Stimulating the economy by investing in jobs and infrastructure as well as specific policies by the Federal Reserve, like quantitative easing, have been efforts to reflate the U.S. economy. Since the start of the pandemic in 2020, many other countries have taken similar steps to get their deflated economies reflated and working well again.

When inflation follows after a bottom in the economic cycle, we have reflation as depressed prices begin to recover. In addition, we see employment as well as wage growth. Therefore, a reflation trade is the view that certain segments of the market should perform better as the economy starts to recover and “normalize.”

Wall Street has been debating which industries and stocks should benefit the most if the reflation trade holds in the coming weeks. The expectation is that value stocks as well as commodities, miners, financials, real estate and infrastructure names should do well.

For instance, private equity giant KKR & Co suggests:

“Buy price makers, avoid price takers…. [W]e suggest overweight positions in infrastructure, real estate and asset-based finance… In terms of global equities, we are overweight Europe, Japan, small- to mid-cap stocks in the U.S., and select Emerging Markets.”

KKR also points out that investors should avoid “popular stocks with rich valuations… [W]e still see many of the most popular growth stocks not doing as well.”

Understandably, not everyone on Wall Street will necessarily agree with KKR’s views. And that difference in opinion is what makes a dynamic market.

With that information, today we introduce two value-focused exchange-traded funds (ETFs) that could see robust returns in 2022.

1. Invesco S&P MidCap 400 Pure Value ETF

  • Current Price: $93.60
  • 52-Week Range: $30.13 - $99.71
  • Dividend Yield: 1.23%
  • Expense Ratio: 0.35% per year

The Invesco S&P MidCap 400® Pure Value ETF (NYSE:RFV) invests in mid-capitalization U.S. stocks from the S&P Midcap 400 Index that offer fundamental value. Fund managers rely on ratios like book value-to-price, earnings-to-price and sales-to-price.

RFV Weekly Chart.

RFV, which has 100 holdings, started trading in March 2006. In terms of the sub-sectors, we see financials (36.12%), consumer discretionary (19.62%), information technology (10.40%) and industrials (9.95%) respectively. The fund’s top 10 holdings account for close to a fifth of net assets of $152.7 million.

Insurance company Unum Group (NYSE:UNM); Navient (NASDAQ:NAVI), which services student loans; automotive retailer AutoNation (NYSE:AN); Commercial Metals (NYSE:CMC), which manufactures and recycles steel and metal products; and petroleum refiner HollyFrontier (NYSE:HFC) lead the names on the roster.

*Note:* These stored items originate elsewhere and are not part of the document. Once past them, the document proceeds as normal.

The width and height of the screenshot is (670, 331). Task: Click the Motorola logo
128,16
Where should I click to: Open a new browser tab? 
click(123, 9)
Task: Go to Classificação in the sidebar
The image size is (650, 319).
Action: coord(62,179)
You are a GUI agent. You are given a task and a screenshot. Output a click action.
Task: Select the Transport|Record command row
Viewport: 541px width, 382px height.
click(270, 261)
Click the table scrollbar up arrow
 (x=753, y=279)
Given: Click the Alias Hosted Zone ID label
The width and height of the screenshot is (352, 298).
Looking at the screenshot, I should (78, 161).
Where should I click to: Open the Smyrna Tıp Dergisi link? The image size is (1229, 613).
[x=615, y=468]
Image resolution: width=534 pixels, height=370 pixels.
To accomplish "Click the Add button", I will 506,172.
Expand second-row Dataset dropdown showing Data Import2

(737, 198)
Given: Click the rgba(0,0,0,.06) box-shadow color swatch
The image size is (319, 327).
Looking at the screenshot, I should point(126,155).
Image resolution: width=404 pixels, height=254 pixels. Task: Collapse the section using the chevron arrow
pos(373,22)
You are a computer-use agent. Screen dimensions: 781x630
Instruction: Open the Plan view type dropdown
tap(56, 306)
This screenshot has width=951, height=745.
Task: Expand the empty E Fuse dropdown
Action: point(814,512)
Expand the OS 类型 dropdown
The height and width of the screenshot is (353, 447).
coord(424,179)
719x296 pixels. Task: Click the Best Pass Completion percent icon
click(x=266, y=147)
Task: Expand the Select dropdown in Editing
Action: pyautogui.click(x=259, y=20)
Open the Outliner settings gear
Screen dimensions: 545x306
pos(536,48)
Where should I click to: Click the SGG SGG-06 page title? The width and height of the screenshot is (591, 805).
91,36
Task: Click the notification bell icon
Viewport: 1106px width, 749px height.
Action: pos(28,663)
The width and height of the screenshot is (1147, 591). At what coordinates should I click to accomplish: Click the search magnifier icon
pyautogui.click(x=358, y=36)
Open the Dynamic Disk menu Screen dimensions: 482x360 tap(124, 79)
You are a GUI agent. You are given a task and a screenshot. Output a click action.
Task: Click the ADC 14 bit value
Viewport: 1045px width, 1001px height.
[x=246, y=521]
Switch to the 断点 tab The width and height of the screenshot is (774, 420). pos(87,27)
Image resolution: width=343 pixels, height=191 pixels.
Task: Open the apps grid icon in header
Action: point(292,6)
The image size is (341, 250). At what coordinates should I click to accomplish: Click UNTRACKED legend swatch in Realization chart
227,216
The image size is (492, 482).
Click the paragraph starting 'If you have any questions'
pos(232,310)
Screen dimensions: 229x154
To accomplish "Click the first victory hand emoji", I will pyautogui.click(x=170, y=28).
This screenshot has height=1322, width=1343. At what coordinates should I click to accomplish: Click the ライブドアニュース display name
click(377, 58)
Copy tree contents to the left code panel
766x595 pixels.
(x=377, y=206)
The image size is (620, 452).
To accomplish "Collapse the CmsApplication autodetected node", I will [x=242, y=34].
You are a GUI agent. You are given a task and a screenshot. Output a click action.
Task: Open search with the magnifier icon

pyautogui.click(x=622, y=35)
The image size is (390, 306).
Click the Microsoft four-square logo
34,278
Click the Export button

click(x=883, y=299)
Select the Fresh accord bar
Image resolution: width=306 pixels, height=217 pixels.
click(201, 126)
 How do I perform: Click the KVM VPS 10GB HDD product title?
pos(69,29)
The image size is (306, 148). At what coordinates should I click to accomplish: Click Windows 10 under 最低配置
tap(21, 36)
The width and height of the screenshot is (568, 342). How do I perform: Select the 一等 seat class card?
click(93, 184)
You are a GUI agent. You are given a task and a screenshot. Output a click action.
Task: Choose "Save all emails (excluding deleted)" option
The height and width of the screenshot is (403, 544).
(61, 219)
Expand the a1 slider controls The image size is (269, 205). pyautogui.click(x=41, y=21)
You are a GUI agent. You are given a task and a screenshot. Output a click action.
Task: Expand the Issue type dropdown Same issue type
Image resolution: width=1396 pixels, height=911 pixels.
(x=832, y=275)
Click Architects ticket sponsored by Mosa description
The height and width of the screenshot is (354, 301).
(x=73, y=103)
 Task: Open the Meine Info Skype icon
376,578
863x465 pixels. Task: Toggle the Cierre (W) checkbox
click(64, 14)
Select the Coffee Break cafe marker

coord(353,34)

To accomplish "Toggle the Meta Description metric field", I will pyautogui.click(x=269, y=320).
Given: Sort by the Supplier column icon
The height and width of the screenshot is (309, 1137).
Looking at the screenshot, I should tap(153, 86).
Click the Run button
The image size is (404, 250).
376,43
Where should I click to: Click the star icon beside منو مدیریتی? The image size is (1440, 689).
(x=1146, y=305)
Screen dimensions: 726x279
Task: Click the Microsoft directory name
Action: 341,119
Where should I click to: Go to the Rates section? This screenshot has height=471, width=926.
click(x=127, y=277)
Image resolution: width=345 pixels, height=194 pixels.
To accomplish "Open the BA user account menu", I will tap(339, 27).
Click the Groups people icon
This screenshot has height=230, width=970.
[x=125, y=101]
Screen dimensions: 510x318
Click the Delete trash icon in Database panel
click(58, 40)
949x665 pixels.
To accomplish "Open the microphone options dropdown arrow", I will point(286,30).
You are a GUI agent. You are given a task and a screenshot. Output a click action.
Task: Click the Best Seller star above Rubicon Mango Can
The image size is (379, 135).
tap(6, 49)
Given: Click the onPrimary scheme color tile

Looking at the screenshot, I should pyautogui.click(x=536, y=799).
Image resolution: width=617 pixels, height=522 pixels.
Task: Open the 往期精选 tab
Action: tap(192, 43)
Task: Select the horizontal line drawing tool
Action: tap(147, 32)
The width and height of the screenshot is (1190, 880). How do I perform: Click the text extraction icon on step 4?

Since the start of the year, the ETF is up close to 30%, and hit a record high in early November. Despite the run-up in price, forward price-to-earnings (P/E) and price-to-book (P/B) ratios stand at 10.30x and 1.29x. Interested investors could consider buying the dips. Long-term shareholders are also entitled to dividends.

2. Vanguard Value Index Fund ETF Shares

  • Current Price: $143.78
  • 52-Week Range: $116.08- $145.80
  • Dividend Yield: 2.11%
  • Expense Ratio: 0.04% per year

The Vanguard Value Index Fund ETF Shares (NYSE:VTV) invests in large-cap U.S. shares that also offer fundamental value. The fund started trading in January 2004, and has around $134.4 billion in assets.

VTV Weekly Chart.

VTV has 347 holdings and tracks the returns of the CRSP US Large Cap Value Index. Financial shares have the largest slice in the fund, with 22.50%. Next in line are healthcare (18.40%), industrials (14.20%) and consumer staples (9.70%). The leading 10 stocks account for about 20% of the ETF.

Warren Buffett’s Berkshire Hathaway (NYSE:BRKa) (NYSE:BRKb)); financial services heavyweights JPMorgan Chase (NYSE:JPM) and Bank of America (NYSE:BAC); managed health-care giant UnitedHealth Group (NYSE:UNH); leading manufacturer of pharmaceutical and medical products Johnson & Johnson (NYSE:JNJ); and energy giant Exxon Mobil (NYSE:XOM) lead the names in VTV.

Since the start of the year, the ETF is up 21.4%, and hit an all-time high in mid-November. P/E and P/B rations are 17.3x and 2.7x. We’d look to buy VTV around $140 or even below.